ROBERTS: After the war, Maurice, Sr., returned home, and his family returned to London. He found steady work at the Billingsgate fish market and made it clear that he expected his firstborn to follow in his footsteps. But Maurice, Jr., had other plans.

Coming up: Maurice Micklewhite becomes Michael Caine and fights a war of his own in Korea.

CAINE: By the time I got there, we were fighting the Chinese. And the Chinese used to eat garlic. They ate garlic like -- like a snack. And you could always smell them coming at night. You could smell them. I couldn't eat garlic for years. You know, I'd smell garlic, it'd frighten the life out of me.




ROBERTS (voice-over): Michael Caine has always been obsessed with movies.

CAINE: I've seen probably every film that was ever made, quite frankly -- good, bad or indifferent, in the English language, and quite a lot in several other languages.

ROBERTS: Maurice Micklewhite, the man who would become Michael Caine, began acting in grammar school. He joined a youth club in the East End of London and took to the stage. He also got a job in the mailroom of a film company -- anything to be near the cinema. But duty and war would delay Micklewhite's aspirations. He was called into the national service, into the Korean conflict. It was Maurice Micklewhite's best role to date.

CAINE: I couldn't take to army discipline, but I was very smart. I acted as though I was taking to it.

ROBERTS: It was an abrupt transition that changed him. The Korean war brought the inconspicuous and reluctant Private Micklewhite to the front lines.

CAINE: That was like First World War, all trench warfare.
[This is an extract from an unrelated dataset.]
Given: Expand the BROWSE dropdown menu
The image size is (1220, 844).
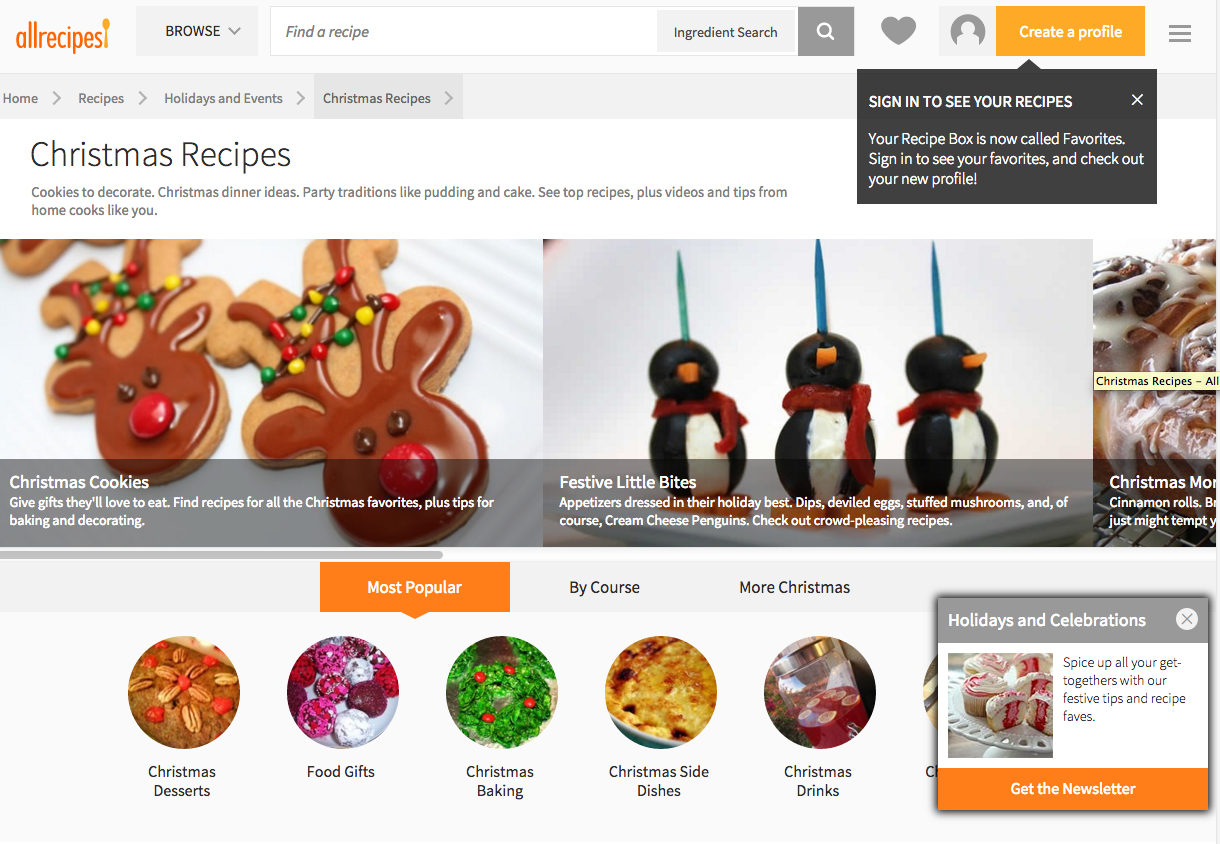Looking at the screenshot, I should 203,31.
Trench warfare in the daytime, bombardments, and the scary thing, patrols at night, where you control no-man's-land, you know? I don't want to control no-man's-land! Let no-man have it!

ROBERTS: The end of the Korean war delivered Maurice Micklewhite from military service and back to London, where the aspiring actor set out to become a professional. One of the first things to go was the family name. Maurice Micklewhite became Michael Caine after "The Caine Mutiny" starring his favorite actor of all time, Humphrey Bogart.
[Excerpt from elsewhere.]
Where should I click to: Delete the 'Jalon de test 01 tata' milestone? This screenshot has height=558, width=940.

Caine also had to pay his dues.

CAINE: You know, you play the policeman that comes in at the end and arrests the villain in Agatha Christie, and the butler. I played lots of -- I'm very -- I'd make a very good butler, as a matter of fact.
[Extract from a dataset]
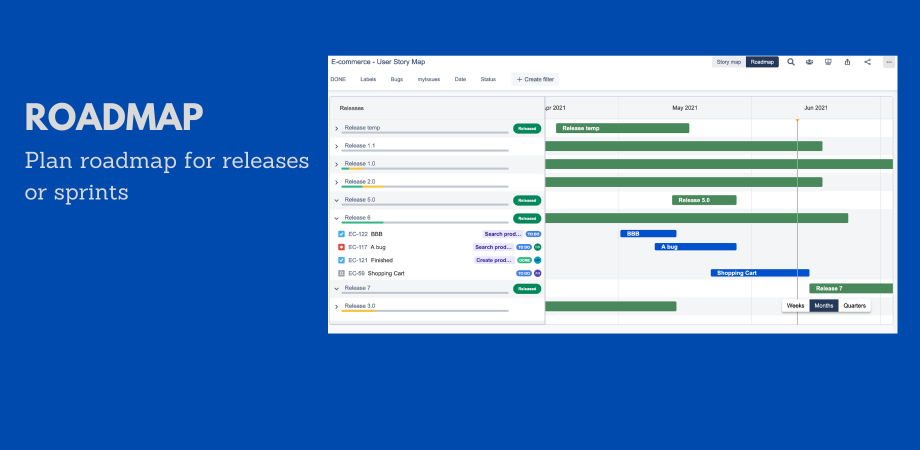This screenshot has width=920, height=450.
Task: Expand the Release temp row
Action: [336, 128]
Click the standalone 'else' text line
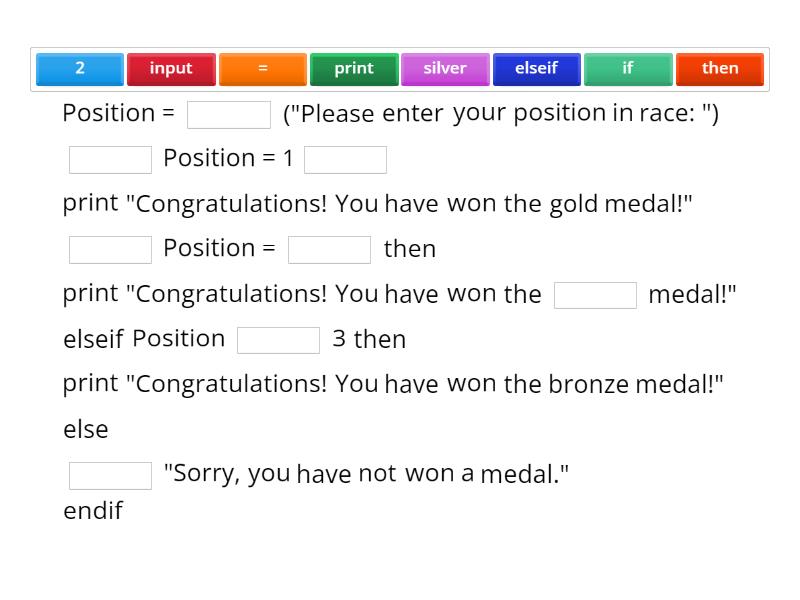 (x=86, y=430)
ROBERTS: Michael Caine's success was anything but overnight. It was more than a decade in the making.

CAINE: I was 10 years in repertory theater, little, tiny parts in second feature films. Again, the policeman and the butler. I was repeating the same thing in the movies. I did 10 movies a year. I did 10 lines in 10 movies in one year, you know, and earned 10 pounds.

ROBERTS: Caine worked sporadically throughout the 1950s. It was a lean time, with few breaks and a good deal of heartache.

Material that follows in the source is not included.